他身体跟不上,眼力仍在,看得出洛阳君掌风锋利,真被他抓上,性命虽无忧,肩骨怕就要碎了,
这人前时与他甥舅情深,这时面上不带杀意,心中却也没好意,比之那种凶神恶煞的人物,更要可怖。
便在手掌将触到江逐水时,洛阳君忽有所觉,反手一掌,将破空飞来的一根竹竿劈成两段。
竹竿是从河上来的,一叶小舟顺流而下,不一时便近了岸边,舟上立着个罗衣胜雪、危冠广袖的女子。
她个子在女子当中算是高的,看起来便有些纤瘦,肤色白得近乎透明,容色如轻霭流云,美得惊心动魄。

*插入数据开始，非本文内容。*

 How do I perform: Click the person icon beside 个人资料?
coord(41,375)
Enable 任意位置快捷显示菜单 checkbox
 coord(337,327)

与弱质容貌不同,她的目光又是高高在上的,似谁也无法令她低下头颅。但当她望向江逐水的时候,虽一动不曾动过,也一句话未说,眼中神色却变了,自高天明月,坠至井中倒影,再非遥不可及。
江逐水一见她,脑中耳中轰声大作,震得什么也想不到。
洛阳君却未愣住,一抖手腕,将扇合上,斜斜持在手里,倒像提了把剑。
“听闻何一笑的四弟子叶追,乃是难得美人,今日得见,果然名不虚传。”
叶追脚尖一点,不知是否凑巧,正好落在江逐水边上:“我也想见白会主许久了。”
她声音细听没什么不同,却仿佛入了人心底,只觉说不出的悦耳,便连心弦也能挑动。
这话也终于把江逐水惊醒。
“……四师妹。”
他猜过洛阳君是什么身份,会否是飞英会之主,这次得了准信,有种果然如此的释然。只是白蔓君之名从未显露,听叶追意思,仿佛早有交集。
飞英会崛起,是几十年里的事,然而洛阳君年龄应当只比何一笑大些。他有浮玉山的背景,又创了个不相干的飞英会,其中图谋不说,能力必定是有的,能力之外,运道机缘必定也不缺。
这些都是江逐水在一霎那里想到的,心思大半仍在叶追身上。
自十年前,他便再未见过这个师妹,又猜到对方的离山与自己有关,难免有愧疚。本以为此生再见不到人,却未想上天待他不薄,了了这桩遗憾。
可这时机又太差。
叶追是何一笑几个弟子中,除江逐水外剑法最高的一个,又有异术傍身。然而洛阳君既为飞英之主,又有浮玉山的身份,年龄阅历都胜过他们这些小辈许多,差距远不是仅凭天资能补足的。
在场谁都知道这点,但谁也没有多说。
洛阳君捏着扇浅笑,叶追手自腰上拂过,握上把白如新雪、薄如蝉翼的软剑,与她气质相得益彰。
狱法山中,各人剑法看似不同,实则同出一源,纵是江卧梦的美人折,也是从基础剑法得来灵感,稍作改变,看似成了套新剑法,底子仍是一个。美人折剑法柔婉绮丽,杀意丝丝缕缕,绵而不断,如杏花春雨,点尘不惊。
叶追与江卧梦相似,都是自己摸索。她的剑法,比美人折多两字,唤作何求美人折,正是从美人折里得来的灵感,却走了截然不同的路子。她使软剑,但刚硬凛冽压过刀戟,似秋水长天,寥廓苍远。
微风过面,携来河上水汽,她睫羽纤长,似不堪其负,眼帘微垂。眸光不露,手中锋刃微偏,恰对上日光,大放光明。